SkillJacking is a supply-chain attack against AI agent skills. Instead of publishing a malicious skill, the attacker takes over an abandoned dependency that a legitimate, already-approved skill relies on - a GitHub account, an unpublished package, an expired domain, or an orphaned cloud subdomain. Because the code an agent fetches or references resolves to attacker-controlled infrastructure, the attacker gains control of what runs inside every agent that installs the skill, without ever modifying the skill.
Why is SkillJacking so hard to catch?
The skill entry never changes. It was vetted once, it looked fine, and its metadata still points at the same repository, package name, or domain it always did. The compromise happens underneath, when ownership of that external resource silently transfers to an attacker. A one-time approval gate sees nothing wrong, which is why point-in-time review is structurally blind to this class and continuous vetting is required.
What were the real-world numbers?
Researchers demonstrated the attack against the seedance2-api skill, which had 11,483 installations. When the original creator's GitHub account (hexiaochun) was deleted, they re-registered the released username, recreated the repository, and gained full control over every agent that installs the skill, demonstrating access to credentials and environment variables. Across registries they found nearly 1,000 skills built on hijackable dependencies, affecting roughly 134,000 agents.
Is there a CVE for SkillJacking?
No. SkillJacking is not a single product flaw with a fixed version; it is a systemic property of how agent skills reference external code and infrastructure. There is no patch to apply. The exposure is closed by inventorying which skills carry external dependencies, continuously re-checking whether those dependencies have changed ownership, and governing what the resulting code is allowed to do at runtime.

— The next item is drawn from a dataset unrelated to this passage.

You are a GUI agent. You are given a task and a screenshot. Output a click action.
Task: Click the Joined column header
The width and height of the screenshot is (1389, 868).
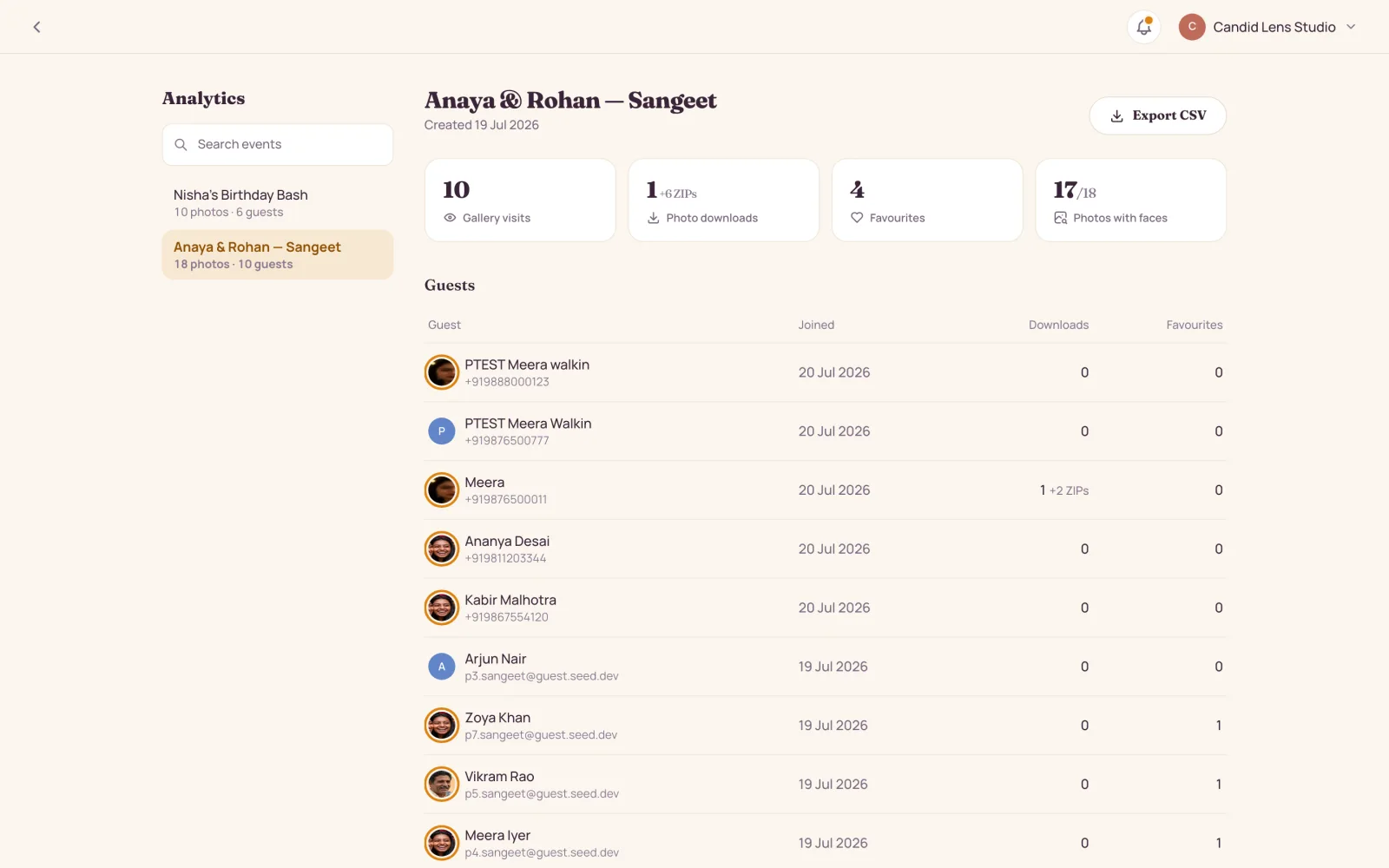[816, 325]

How is this different from a malicious skill?
A malicious skill ships bad code from day one and can be caught at submission. SkillJacking starts with a perfectly legitimate skill and weaponizes it later by capturing a dependency the skill trusts. The malicious-payload angle is covered in the advisory on malicious agent skills and hidden payloads; SkillJacking maps to the supply-chain compromise category (AST02) in the OWASP Agentic Skills Top 10.
How does Anomity help with SkillJacking?
Anomity inventories skills as one of the eight AI artifact types its Endpoint Sensor discovers, so you know exactly which skills are installed across the fleet and which carry external dependencies. Because it tracks every added, removed, and modified artifact in a queryable 90-day audit trail, a dependency or skill that changes underneath a stable name is surfaced rather than assumed safe. On agents that expose a hook, Anomity allows, denies, or logs each tool call before it runs, so hijacked skill code attempting to read credentials or reach out externally is evaluated against policy first.
What should we do right now?
Build an inventory of every installed skill and the external dependencies it references, then treat vetting as continuous rather than a one-time gate. Prioritize skills with high install counts and dependencies on individual GitHub accounts, unpublished packages, or aging domains. Pair that with runtime governance so that even a hijacked dependency cannot exfiltrate data or credentials without hitting a policy decision first.